Woodhouse-Sakati

Woodhouse-Sakati

Woodhouse-Sakati Syndrome is caused by a mutation in the DCAF17 gene. It has been described in approximately 30 patients from Middle Eastern families, one Caucasian woman and three siblings from an Indian family. A founder mutation accounts for the cases in the Middle Eastern population.

Clinical Diagnosis

T-2 weighted MRI views of the brain indicating iron accumulation, along with the features of hair loss, diabetes, hearing loss, gonadal dysfunction and intellectual disability are indicative of this syndrome. The onset is usually in adolescence.

It is a multisystemic disorder characterized by hypogonadism, alopecia (hair loss), diabetes mellitus, intellectual deficit and extrapyramidal signs with dystonia ( involuntary muscle cramping that may force certain body parts into unusual, and sometimes painful, movements and positions) and choreoathetosis (a condition characterized by involuntary, rapid, jerky movements (chorea) occurring in association with relatively slow, sinuous, writhing motions (athetosis).

Additional manifestations may include sensorineural deafness, which is a type of hearing loss in which the root cause lies in the vestibulocochlear nerve (cranial nerve VIII), the inner ear, or central processing centers of the brain. Sensorineural hearing loss can be mild, moderate, or severe, including total deafness.

Also seen are flattened T waves on an ECG, seizures, sensory polyneuropathy, and dysarthria (poor articulation and slurring).

There may be various craniofacial abnormalities such as a high forehead, flat occiput, triangular face, prominent nasal root, hypertelorism which is an abnormally increased distance between the eyes, and down-slanting palpebral fissures.

Scoliosis, hyperreflexia (overactive or over responsive reflexes), and camptodactyly which involves the fixed flexion deformity of the interphalangeal joints of the little finger are also seen.

Genetics

Woodhouse-Sakati Syndrome is inherited in an autosomal recessive manner. Because most of our genes exist in pairs (one coming from the mother and one coming from the father), we normally carry two working copies of each gene.
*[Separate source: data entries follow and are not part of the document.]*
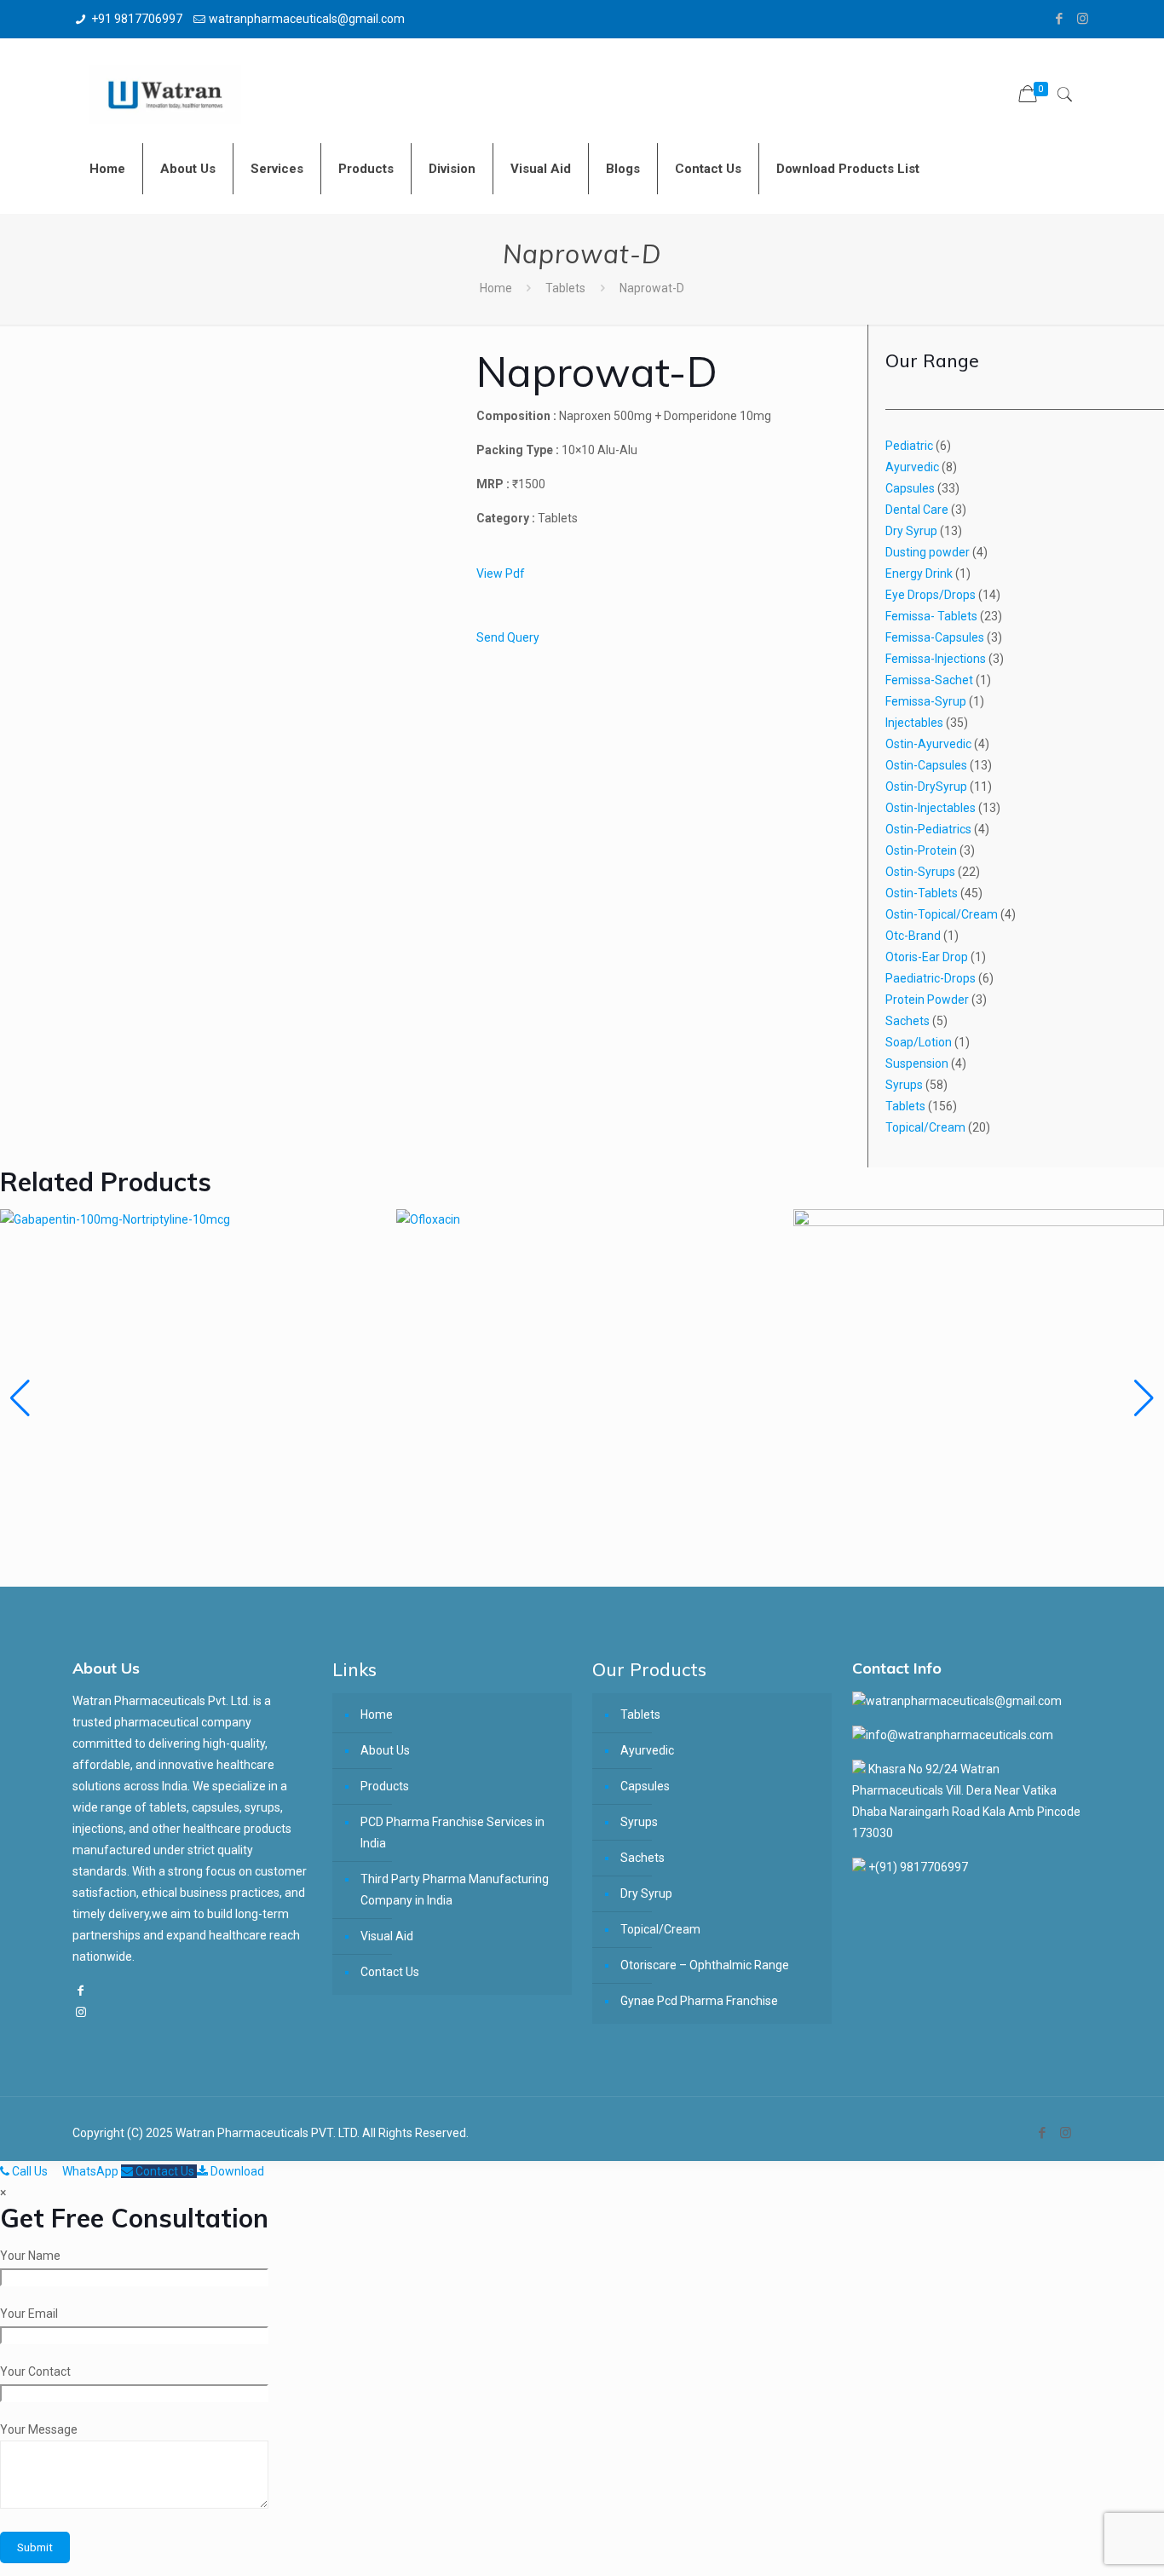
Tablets (565, 288)
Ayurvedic (647, 1750)
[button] (1143, 1398)
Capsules (645, 1786)
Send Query (507, 637)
When one copy of a recessive gene has a change (mutation) in it, the person should still have normal health. That person is called a carrier.

Recessive diseases only occur when both parents are carriers for the same condition and then pass their changed genes on to their child. Statistically, there is a one in four chance that two carriers would have an affected child. There is a two in four chance the parents will have a child who is also a carrier. The chances are one in four that the child will not have the gene mutation. Carrier testing for at-risk relatives and prenatal testing for pregnancies at risk are suggested if both disease-causing mutations have been identified in an affected family member.

Prenatal Testing

If the disease-causing mutations have been identified in the family, prenatal diagnosis for pregnancies at increased risk can be done. In one test, DNA is extracted from fetal cells obtained by amniocentesis, usually at 15 to 18 weeks’ gestation, and analyzed. Or, sampling is done of the chorionic villus, the tiny finger-like projections on the edge of the placenta, usually at 10 to 12 weeks’ gestation.

Embryo screening, known as preimplantation genetic diagnosis, may be an option for some families in which the disease-causing mutations have been identified.